Batmanghelidjh tends to agree. Love and understanding, she thinks, can transform problem kids into responsible members of society. It's not an idea that appeals to all Britons. Indeed, many British adults seem to view children as an entirely separate species.

Britons have never been very comfortable with the idea of childhood. ("Culturally, Britain just doesn't like children much," says Batmanghelidjh.) In Victorian England, rich children were banished to nurseries and boarding schools, while their poorer contemporaries were sent out to work. The British are still expected to function as adults from an early age. At 8, Scotland has the lowest age of criminal responsibility in Europe, followed by England and Wales, where youngsters answer for their crimes from the age of 10. Yet children venturing into the adult world often feel rebuffed. "I don't get the feeling that Britain is the most child-friendly culture," says Emily Benn, who was selected to contest a seat in Britain's House of Commons three weeks before her 18th birthday. "When you go to France they're nicer to you in restaurants, on the streets and on transport. When I go around Britain on the railways, I get treated like rubbish by guards and officials."

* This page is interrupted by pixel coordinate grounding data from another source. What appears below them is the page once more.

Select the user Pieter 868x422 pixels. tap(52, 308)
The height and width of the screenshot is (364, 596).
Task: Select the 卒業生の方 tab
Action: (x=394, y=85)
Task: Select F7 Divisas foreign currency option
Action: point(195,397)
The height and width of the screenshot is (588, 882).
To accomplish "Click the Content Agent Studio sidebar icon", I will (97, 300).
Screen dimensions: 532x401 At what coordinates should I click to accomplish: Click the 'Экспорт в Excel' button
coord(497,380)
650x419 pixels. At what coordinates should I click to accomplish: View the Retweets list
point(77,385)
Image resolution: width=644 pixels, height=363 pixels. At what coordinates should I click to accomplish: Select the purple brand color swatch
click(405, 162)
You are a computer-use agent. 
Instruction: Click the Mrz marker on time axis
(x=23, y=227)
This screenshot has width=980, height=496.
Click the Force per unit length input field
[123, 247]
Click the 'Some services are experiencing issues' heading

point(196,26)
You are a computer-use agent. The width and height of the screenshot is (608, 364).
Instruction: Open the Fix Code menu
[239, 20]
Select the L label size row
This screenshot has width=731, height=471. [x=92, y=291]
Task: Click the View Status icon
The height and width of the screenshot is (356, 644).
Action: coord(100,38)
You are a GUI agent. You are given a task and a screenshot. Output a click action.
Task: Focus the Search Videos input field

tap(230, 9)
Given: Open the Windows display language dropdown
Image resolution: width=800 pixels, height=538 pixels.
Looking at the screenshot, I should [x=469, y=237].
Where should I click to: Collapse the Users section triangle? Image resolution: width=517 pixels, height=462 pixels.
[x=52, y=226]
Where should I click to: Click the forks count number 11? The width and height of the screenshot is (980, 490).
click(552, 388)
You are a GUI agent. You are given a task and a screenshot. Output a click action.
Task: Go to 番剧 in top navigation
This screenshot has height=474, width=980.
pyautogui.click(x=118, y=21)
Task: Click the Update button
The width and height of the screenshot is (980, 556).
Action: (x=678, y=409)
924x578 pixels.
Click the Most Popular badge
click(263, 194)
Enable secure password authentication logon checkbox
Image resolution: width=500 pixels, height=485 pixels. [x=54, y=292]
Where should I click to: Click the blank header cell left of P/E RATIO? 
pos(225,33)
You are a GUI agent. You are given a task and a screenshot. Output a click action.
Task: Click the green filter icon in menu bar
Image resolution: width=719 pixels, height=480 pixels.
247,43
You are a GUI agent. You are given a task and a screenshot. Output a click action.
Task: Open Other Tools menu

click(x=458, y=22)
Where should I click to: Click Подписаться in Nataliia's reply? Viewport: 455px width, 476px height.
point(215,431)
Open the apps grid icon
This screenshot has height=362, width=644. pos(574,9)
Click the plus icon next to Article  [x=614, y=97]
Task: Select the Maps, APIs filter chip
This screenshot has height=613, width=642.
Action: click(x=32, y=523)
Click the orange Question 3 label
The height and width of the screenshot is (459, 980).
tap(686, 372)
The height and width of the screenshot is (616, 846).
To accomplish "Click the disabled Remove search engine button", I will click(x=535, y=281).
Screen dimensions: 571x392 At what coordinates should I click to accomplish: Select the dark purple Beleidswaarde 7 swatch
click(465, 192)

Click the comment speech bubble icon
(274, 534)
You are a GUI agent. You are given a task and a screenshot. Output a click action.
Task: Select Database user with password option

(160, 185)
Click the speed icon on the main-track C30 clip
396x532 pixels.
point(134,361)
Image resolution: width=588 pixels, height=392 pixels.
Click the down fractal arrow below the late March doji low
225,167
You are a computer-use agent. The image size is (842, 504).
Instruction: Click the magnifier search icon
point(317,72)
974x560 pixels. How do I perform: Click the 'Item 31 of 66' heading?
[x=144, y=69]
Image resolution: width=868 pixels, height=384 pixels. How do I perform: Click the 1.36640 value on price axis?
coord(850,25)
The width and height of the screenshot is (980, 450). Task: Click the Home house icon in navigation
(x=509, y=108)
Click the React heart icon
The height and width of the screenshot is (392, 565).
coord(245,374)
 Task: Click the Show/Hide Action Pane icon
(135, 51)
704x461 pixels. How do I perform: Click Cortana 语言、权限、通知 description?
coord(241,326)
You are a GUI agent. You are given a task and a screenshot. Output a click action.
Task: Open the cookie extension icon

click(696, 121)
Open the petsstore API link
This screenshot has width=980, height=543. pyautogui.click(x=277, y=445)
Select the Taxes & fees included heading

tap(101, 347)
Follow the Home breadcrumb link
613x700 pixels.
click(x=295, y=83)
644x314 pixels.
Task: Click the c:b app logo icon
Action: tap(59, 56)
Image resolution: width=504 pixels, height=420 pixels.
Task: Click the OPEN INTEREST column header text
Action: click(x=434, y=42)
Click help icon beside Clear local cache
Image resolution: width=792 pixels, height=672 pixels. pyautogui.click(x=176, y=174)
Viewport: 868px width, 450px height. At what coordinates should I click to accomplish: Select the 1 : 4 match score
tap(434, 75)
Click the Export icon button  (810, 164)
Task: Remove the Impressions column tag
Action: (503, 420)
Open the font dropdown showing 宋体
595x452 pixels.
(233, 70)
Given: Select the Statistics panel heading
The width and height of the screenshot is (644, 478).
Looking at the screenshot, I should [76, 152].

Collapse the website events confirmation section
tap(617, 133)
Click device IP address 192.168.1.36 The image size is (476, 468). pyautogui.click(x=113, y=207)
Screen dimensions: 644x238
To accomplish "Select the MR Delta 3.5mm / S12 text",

Rapid social change has not helped. Family and community life have been redrawn in most rich countries, and none more so than Britain, where marriage rates are down to a 146-year low. A study in 2000 by the OECD found that British parents spend less time with their children compared to other nationalities, leaving them more open to influence from their peers and a commercially driven, celebrity-obsessed media. Elder Britons too often see their youngsters as a problem. Dominique Jansen, a Dutch mother living in England, says she recently took her two toddlers to her local church. She was startled by sour looks when her younger child asked her for juice. "It was uncomfortable," she says. "We had to leave." "You can see very vivid differences between the U.K. and countries in Europe," says Reitemeier. "You go onto sink estates [poor housing projects] in this country and there isn't a single element designed for children."

Culture Clash
Cold-shouldered by grown-ups, young Britons have developed an especially potent culture of their own. "Young people live in a world with very little meaningful contact or engagement with adults," says Professor Richard Layard of the London School of Economics, who has made a study of the causes of happiness.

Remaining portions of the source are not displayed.